Daré Bioscience, Inc. (NASDAQ:DARE) Q4 2022 Earnings Call Transcript

And that’s because there is an interplay. This should not be surprising for anyone. Again, no different than erectile dysfunction. There is a physical component to an arousal response. And then there’s an emotional, right, component, an interest level component. If you are not able to have a physical arousal response, a portion of the population will not be interested over time, right, because they’re no longer — it’s all related in some ways. And so there is a population, some studies have estimated at around 50% who have both arousal disorder and lack of interest. So similarly, we have attempted to conduct our Phase IIb study and our selection of the patient population and this is part of why we took time in rolling subjects and characterizing them and screening them so that we will actually be able to, with our data set, look at data a lot of different ways, women who only have arousal disorder, women who have a combination of arousal or lack of interest as well as other, right?

There’s women who have arousal disorder like so there’s lots of different permutations that we’re going to be able to look at and we’re super excited to be getting — it’s a big step for the field to be getting these data and there’s going to be a lot that we’re going to be able to dig into and then hopefully get ready for those interactions with the FDA on the next step. That was a long answer to your question and hopefully that covered it.

Operator: Your next question comes from the line of Douglas Tsao from H.C. Wainwright.

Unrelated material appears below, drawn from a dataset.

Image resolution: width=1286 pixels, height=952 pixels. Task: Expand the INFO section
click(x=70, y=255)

Douglas Tsao: Just maybe first on the Sildenafil Cream program. How are you thinking about the commercialization strategy? And what I mean specifically is, obviously with XACIATO and Ovaprene you’ve pursued partners. I know in the past, you’ve contemplated or said that you’re thinking about the right time to potentially become a commercial organization. When do you think you need to make that decision? Is that something that would be done like XACIATO after we have Phase III data and maybe not necessarily after approval but — or would this be something that potentially could happen before a Phase III program? And then also, as a final follow-up, just in terms of enrollment, you’re thinking about the Phase III. I understand your point about sort of looking at the data in terms of and cuts in terms of patients with arousal as well as lack of interest.

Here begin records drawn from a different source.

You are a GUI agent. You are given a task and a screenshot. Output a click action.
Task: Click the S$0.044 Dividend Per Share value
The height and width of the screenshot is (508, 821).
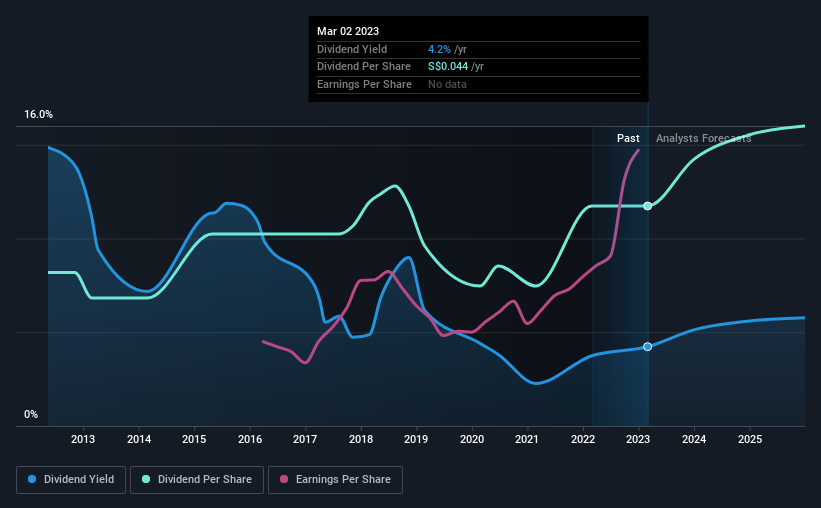448,67
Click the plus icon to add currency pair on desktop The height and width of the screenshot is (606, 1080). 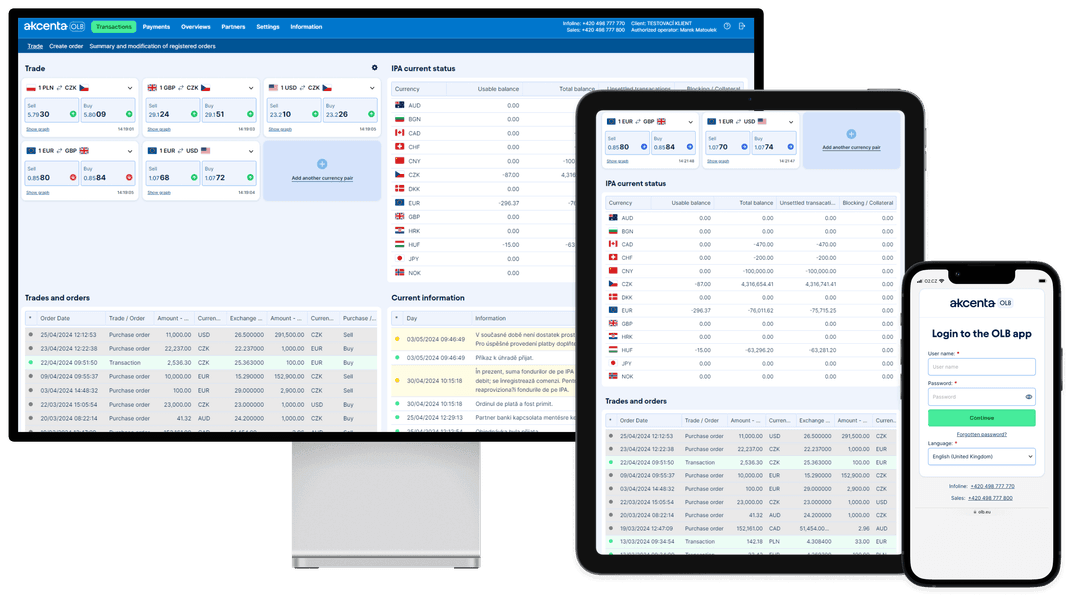[x=322, y=163]
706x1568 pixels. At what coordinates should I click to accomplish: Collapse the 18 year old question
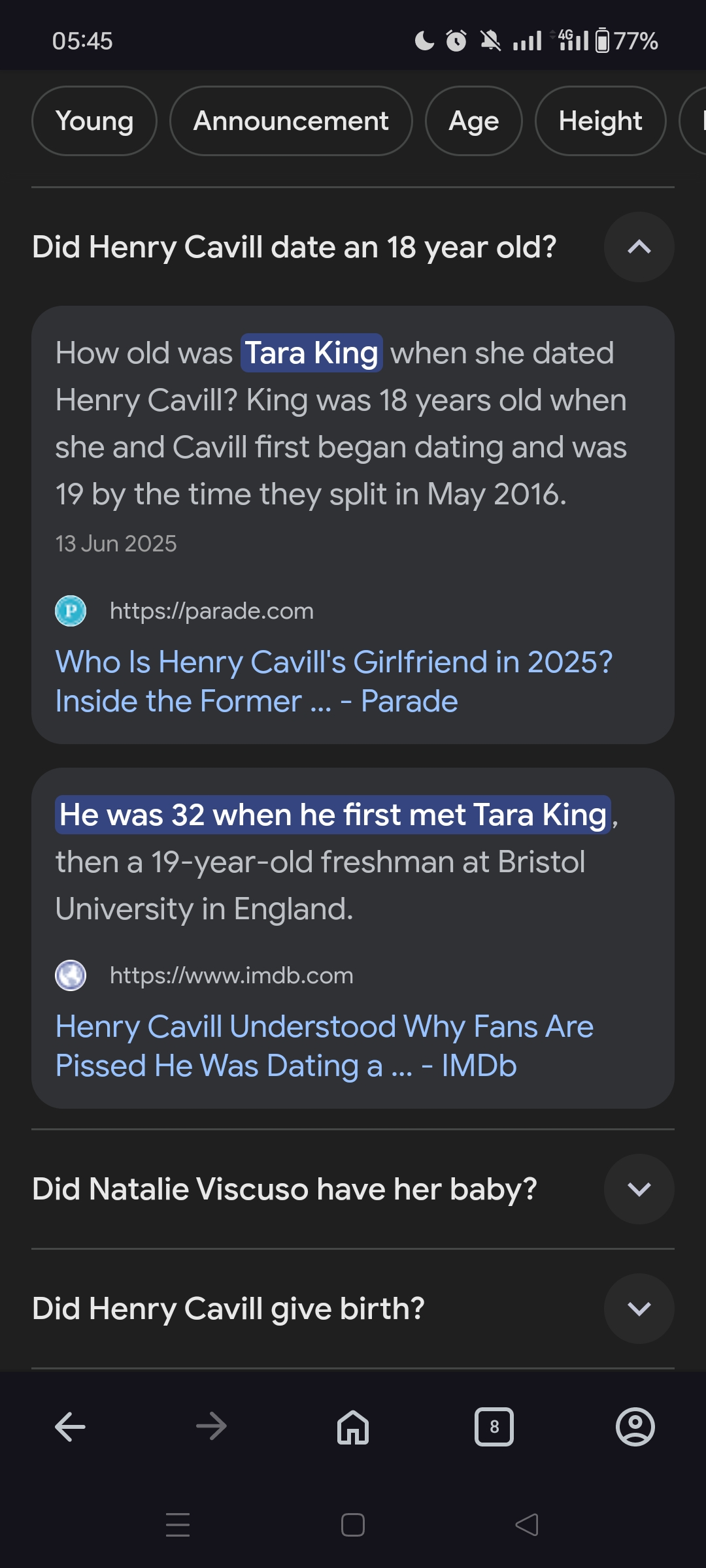click(x=639, y=247)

But is there — is one study enough to potentially sort of validate or give you confidence that you could enroll patients with sort of multiple manifestations of sexual dysfunction?

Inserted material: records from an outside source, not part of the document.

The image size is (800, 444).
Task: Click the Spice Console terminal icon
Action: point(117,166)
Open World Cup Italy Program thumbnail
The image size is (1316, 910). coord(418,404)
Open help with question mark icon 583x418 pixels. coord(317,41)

Sabrina Johnson: Great. Both of those great questions. I’m actually going to take them in the — I’m going to start with the second one and then I’ll talk about our go-forward strategy. They’re kind of tie together. So first of all, as you highlighted, — and that’s why we really refer to this as a Phase II exploratory study. There’s a lot we’re going to learn from this study being — it’s fantastic to be groundbreaking as we are in this way. It really affords you a lot of opportunities to pave the path that others will have to follow who come behind you. And so that’s definitely something that we’re going to be looking at closely here as we look at these data is how do we want to define the patient population. We want to define it at the best we can for our cream, our Sildenafil Cream and where this product is going to do well and do well in a way that whoever follows is going to have a hard time meeting.